* WHAT: First quarter growth domestic product flash estimate data for Czech Republic, Slovakia and Hungary.
* WHEN: Thursday 0700 GMT.
* FORECASTS: Slovak Q1 growth of 8.5 pct; Czech Q1 growth of 5.5 pct; Hungarian Q1 growth of 1.25 pct.
By Michael Winfrey
PRAGUE, May 13 (Reuters) - Economic growth in emerging Europe is expected to have been pinched in the first quarter by strong currencies, the slowdown in the euro zone and inflation that has taken the edge off domestic demand.
First quarter flash gross domestic product estimates from Slovakia, the Czech Republic and Hungary on Thursday are expected to show widely divergent growth rates that share common regional trends.
Two of the export-strong economies -- the Slovak and Czech -- are seen to have outperformed the euro zone again.
But softening demand for their goods and currencies that have climbed by 6.2 percent and 11.3 percent, respectively, against the euro in the last 12 months will take a toll.
"The region as a whole is going to see some moderation in growth rates because of the mix of slower growth in the euro zone and foreign exchange appreciation," said Radoslaw Bodys, an economist at Merrill Lynch.
Inflation has, like the world over, been driven by high food and fuel costs. But domestic factors like administrative price hikes have also played a role and could be squeezing domestic demand, another major pillar of the emerging economies.
According to a Reuters poll, the Slovaks are expected to see growth drop to 8.5 percent, from 14.3 percent in the fourth quarter of 2007 -- still robust, especially considering the last figure was skewed by cigarette hoarding ahead of a tax hike [
].Czech growth is seen slowing to 5.5 percent, from 6.6. Analysts reduced their estimates from a median 5.7 percent after bad trade and output data showed a big drop-off in exports [
].Hungary is expected to creep forward by 1.25 percent, from 0.8 percent in the fourth quarter, but it too is exposed, as it exports goods worth some 70 percent of GDP <HUGDP1>.
TALE OF TWO ECONOMIES
The euro zone has so far avoided a larger slowdown as seen in the United States but is still feeling the pinch. A Reuters poll forecast growth there dipping to 1.9 percent in the first quarter, from 2.2 percent in the last three months of 2007.
That appears to have hit central and eastern Europe's output as producers take in less orders from euro zone customers.
In Slovakia, due to join the euro next year, output slammed on the brakes to grow just 1.8 percent in March, versus 12.5 percent in February. Analysts said the slowdown was heavily affected by an earlier-than-usual Easter holiday but lower euro zone demand still had an impact.

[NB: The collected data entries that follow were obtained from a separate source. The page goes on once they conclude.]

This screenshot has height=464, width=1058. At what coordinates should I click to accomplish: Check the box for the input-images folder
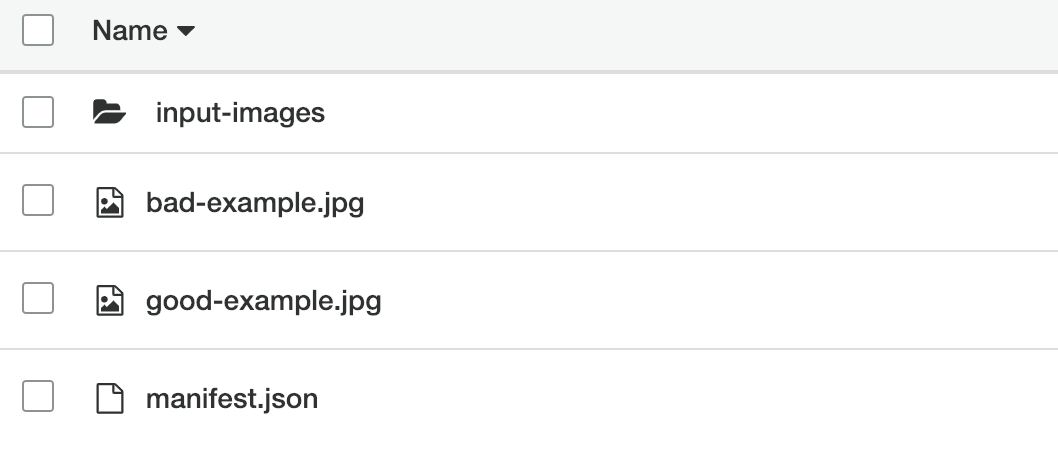coord(38,113)

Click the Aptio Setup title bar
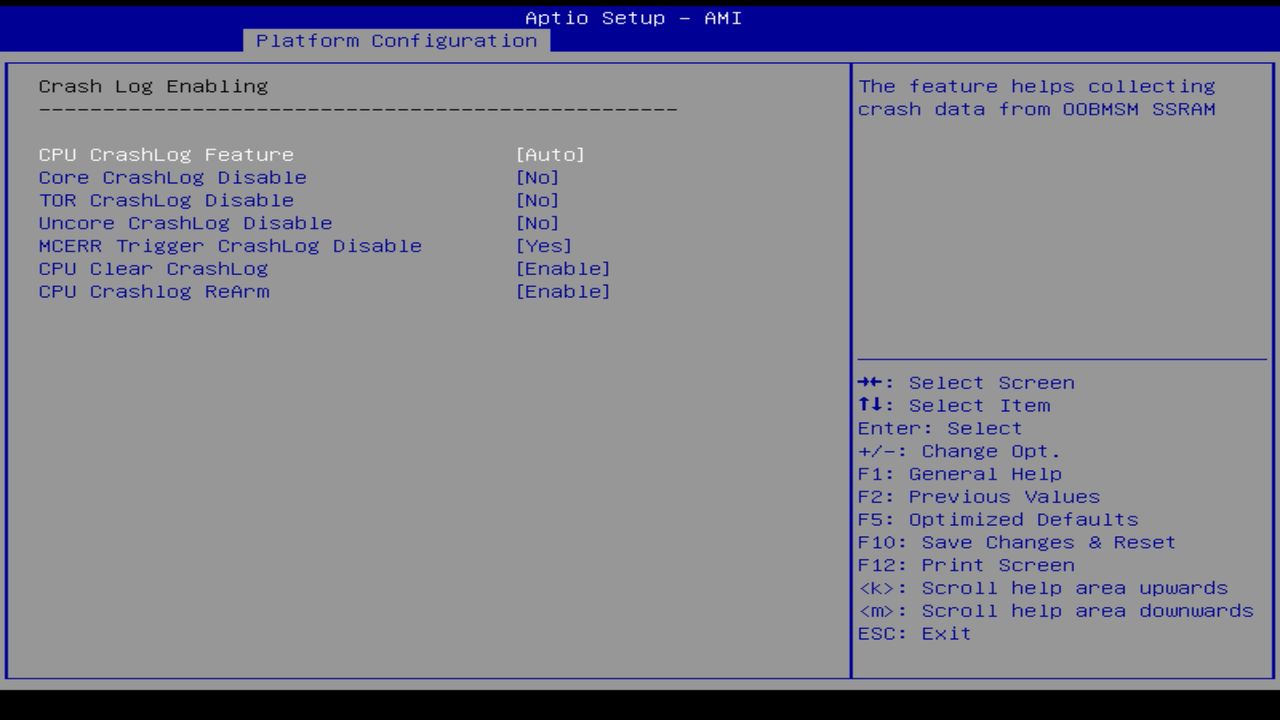point(633,18)
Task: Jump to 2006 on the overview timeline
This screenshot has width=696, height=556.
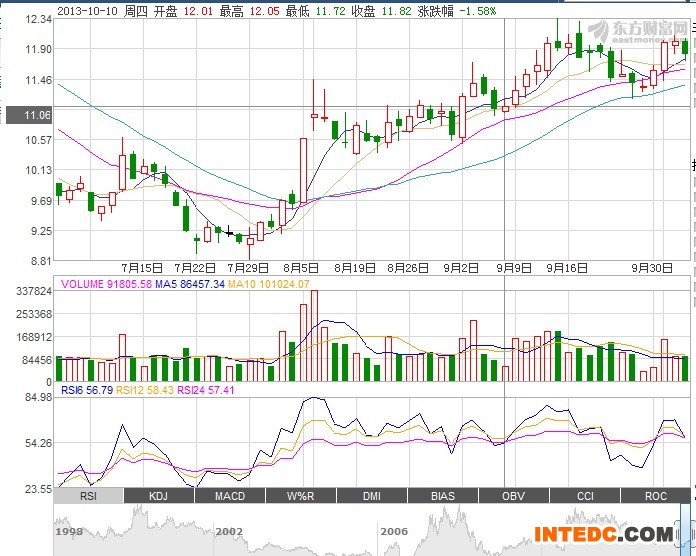Action: coord(393,532)
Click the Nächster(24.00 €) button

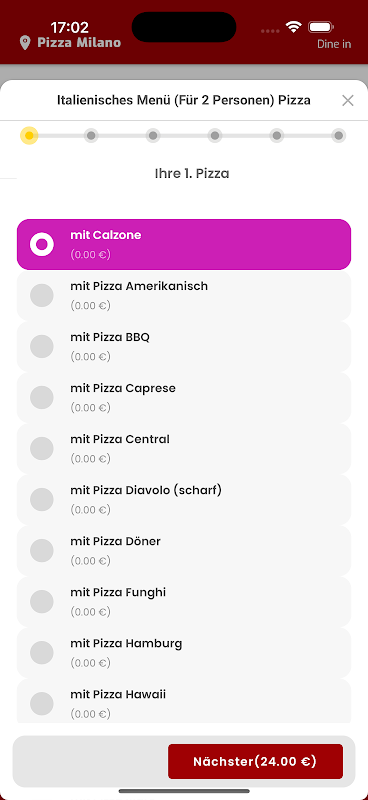tap(255, 761)
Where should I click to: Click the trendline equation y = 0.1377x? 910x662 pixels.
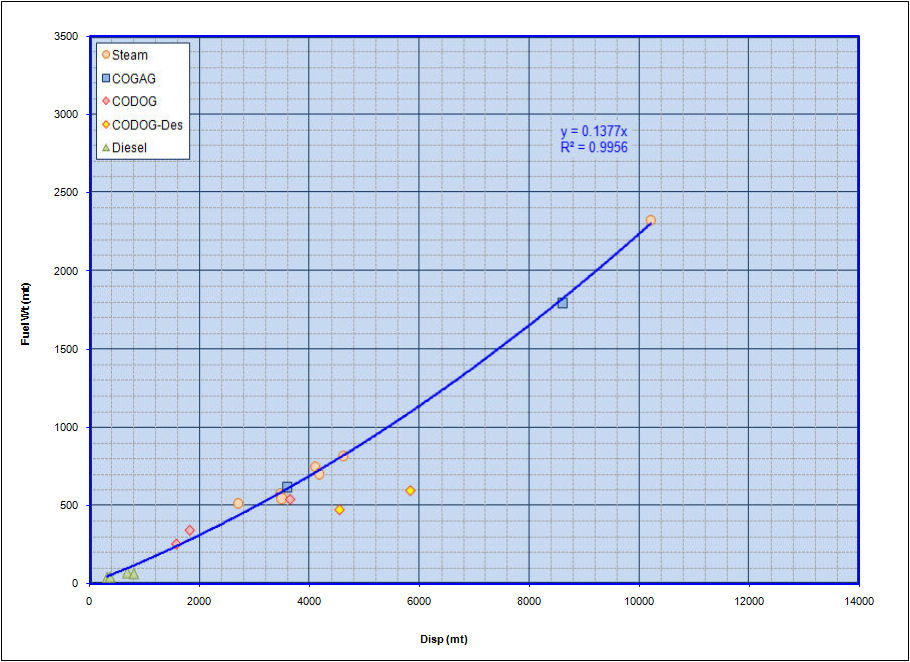click(x=592, y=132)
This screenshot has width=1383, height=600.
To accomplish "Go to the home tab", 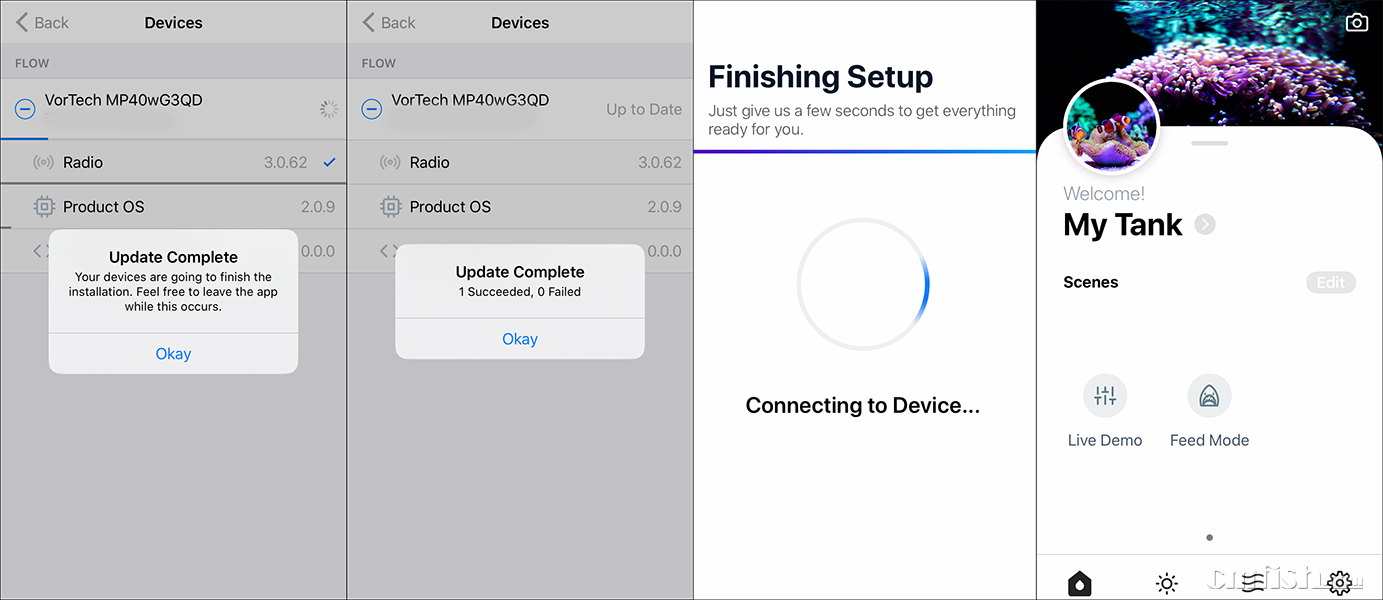I will tap(1079, 583).
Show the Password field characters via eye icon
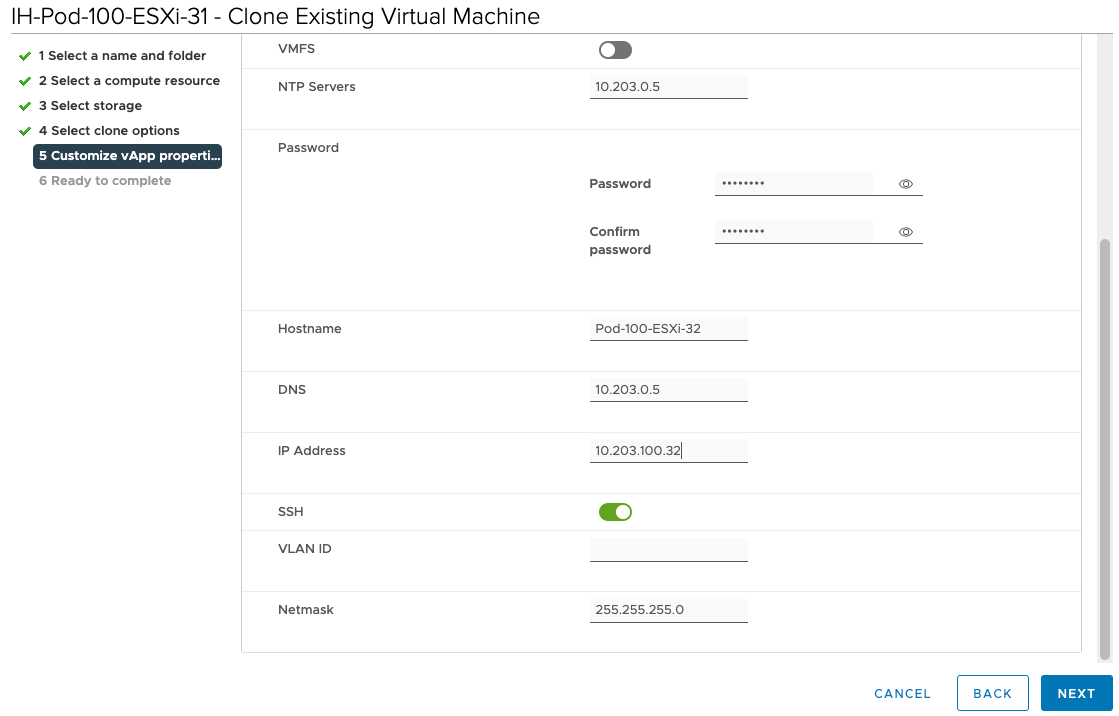Viewport: 1119px width, 716px height. 905,184
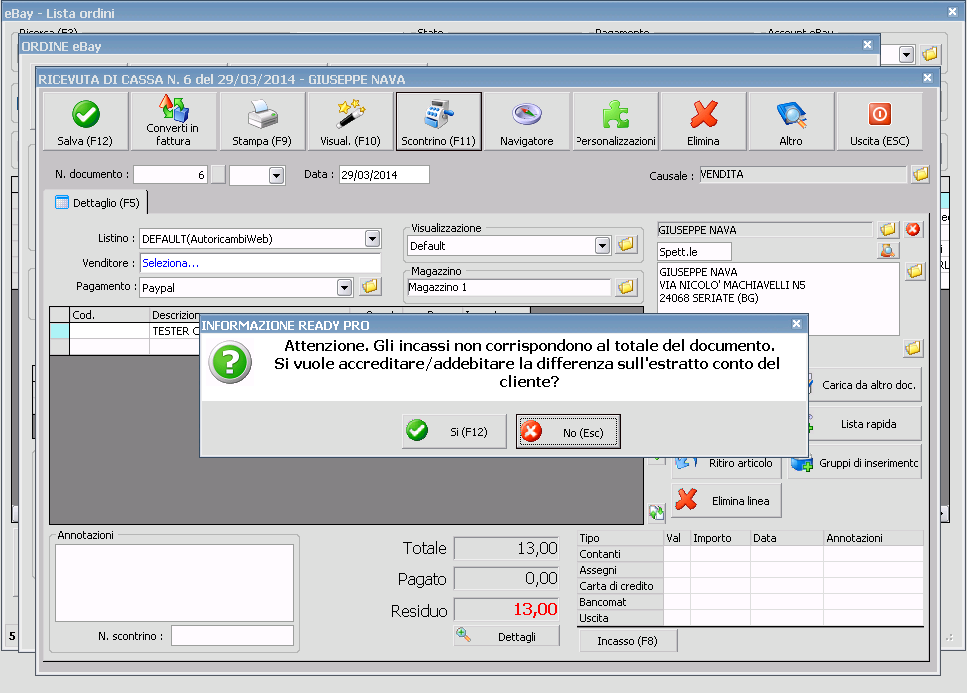The image size is (967, 693).
Task: Open folder icon next to Causale
Action: point(920,175)
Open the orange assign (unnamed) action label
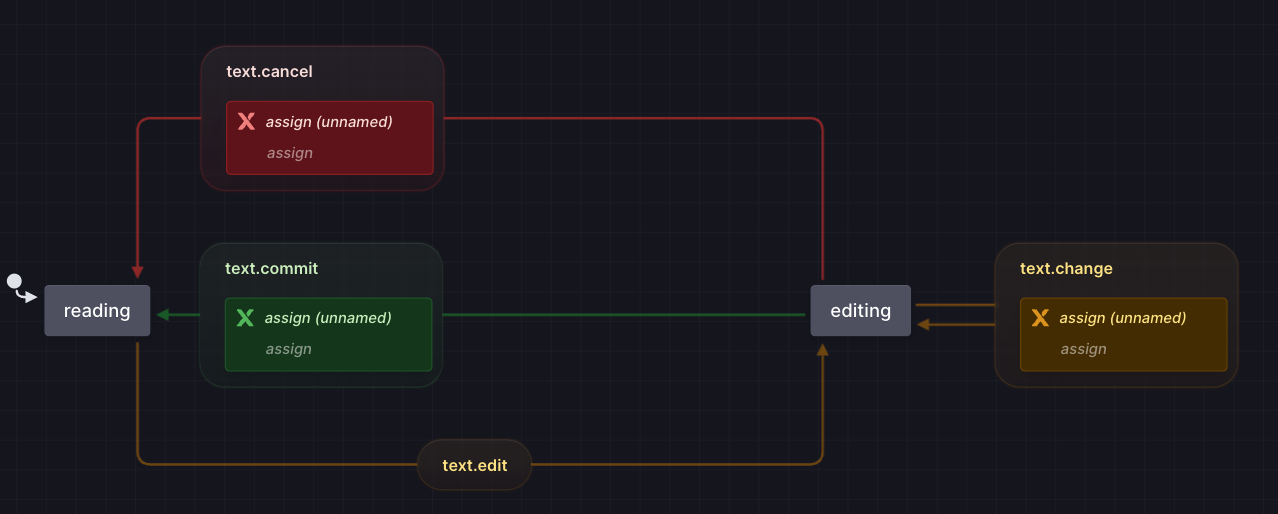1278x514 pixels. 1123,318
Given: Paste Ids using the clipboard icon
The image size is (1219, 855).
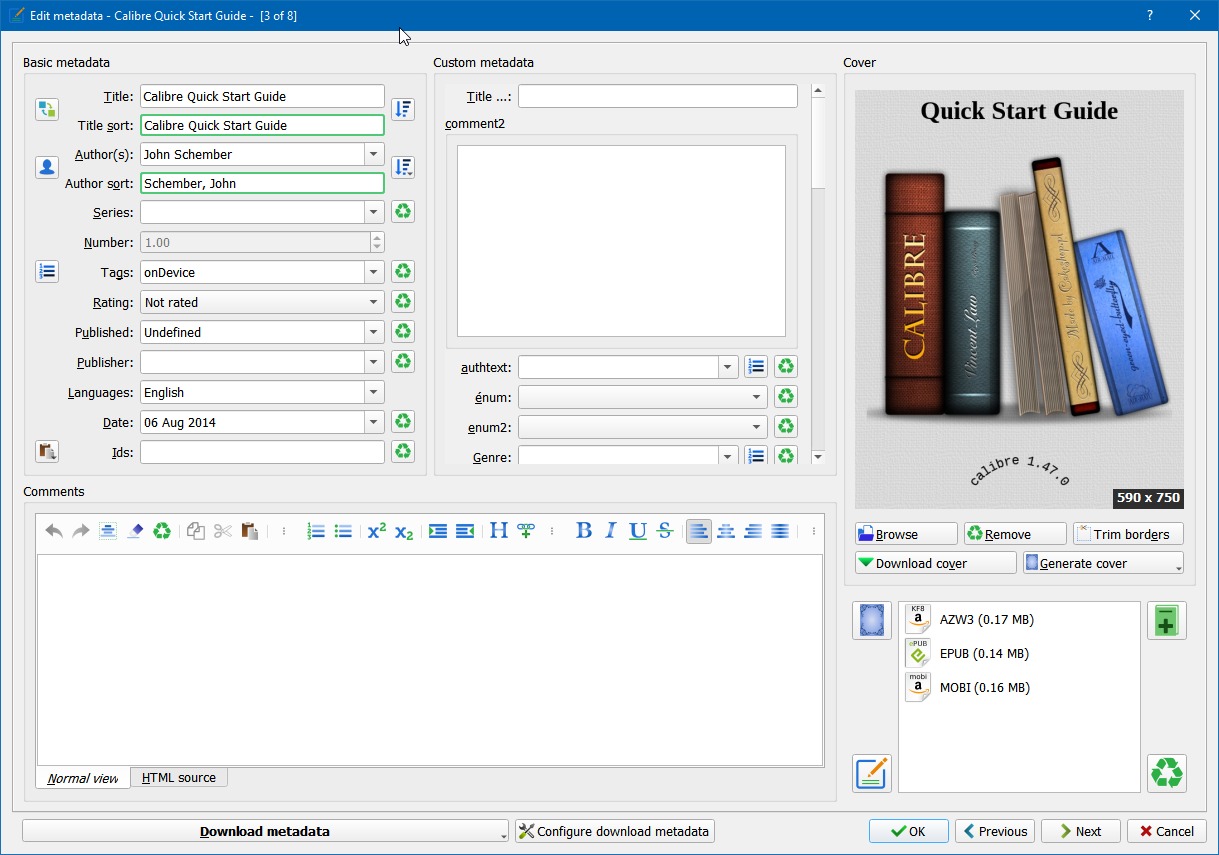Looking at the screenshot, I should pos(47,452).
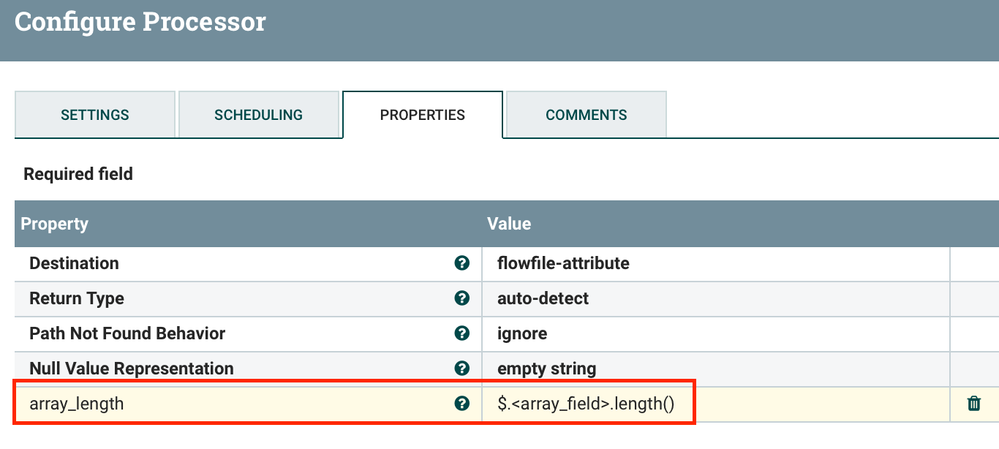Change the Return Type auto-detect value
Image resolution: width=999 pixels, height=449 pixels.
543,298
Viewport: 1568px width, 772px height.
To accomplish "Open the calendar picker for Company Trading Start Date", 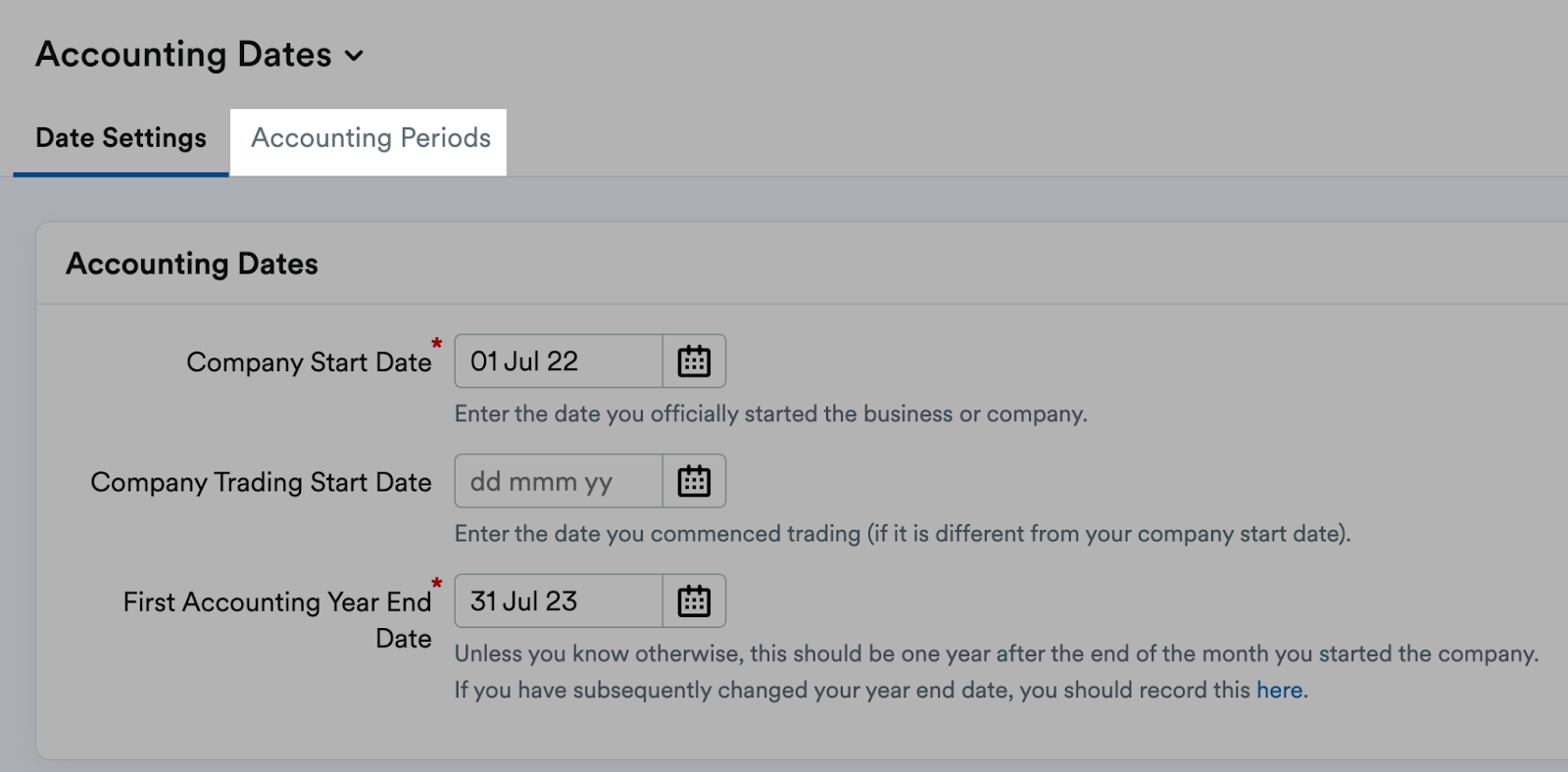I will [x=694, y=481].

Czech data showed a similar trend, with foreign trade showing a surplus of 8.12 billion crowns in March, much lower than the 15 billion forecast <ECONCZ/04>.
In Hungary, spending cuts and tax hikes that brought the budget deficit to 5.5 percent of GDP last year, from 9.2 percent in 2006, have hammered growth and stifled domestic demand. Its business confidence index fell to a three year low in April.
Analysts said despite the effects of easing demand, the outlook for the Slovaks and Czechs was still positive, but Hungary had a lot of work to do to get back on track.
"(It) is the tale of two economies. On the one hand you've got Slovakia, which is going from strength to strength on the back of substantial capital inflows that have boosted production capacity," said Neil Shearing of Capital Economics in London.
"On the other hand is Hungary, which is still mired in the effects of fiscal tightening and political instability, as well as big imbalances in the economy."